_Record extracts:_

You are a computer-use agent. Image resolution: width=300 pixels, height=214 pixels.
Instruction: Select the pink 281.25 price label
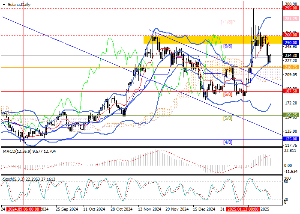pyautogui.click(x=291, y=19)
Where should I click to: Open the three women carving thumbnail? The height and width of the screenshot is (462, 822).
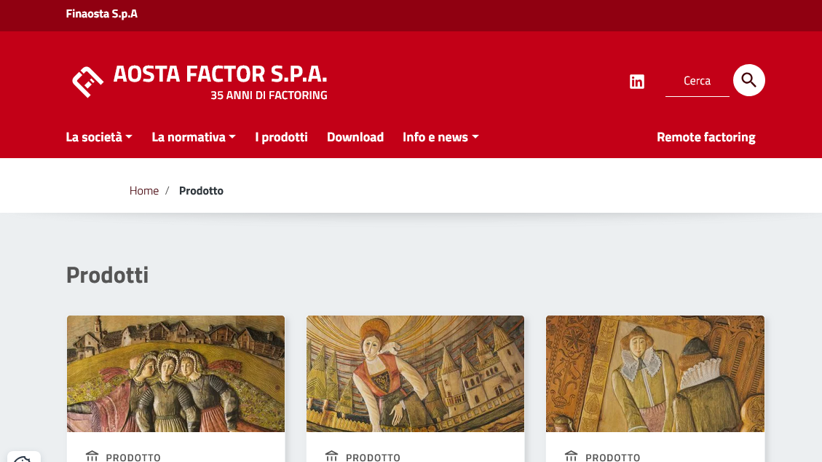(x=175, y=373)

* * *

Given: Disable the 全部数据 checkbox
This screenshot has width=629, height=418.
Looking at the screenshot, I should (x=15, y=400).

_Written request:_ Could you give back the records starting with the line that contains "You are a computer-use" and going on through the line that contains "pyautogui.click(x=291, y=19)", changing "pink" to "blue" and keeping everything else the same? Leave the pictures out of your answer.

_Result for this task:_
You are a computer-use agent. Image resolution: width=300 pixels, height=214 pixels.
Instruction: Select the blue 281.25 price label
pyautogui.click(x=291, y=19)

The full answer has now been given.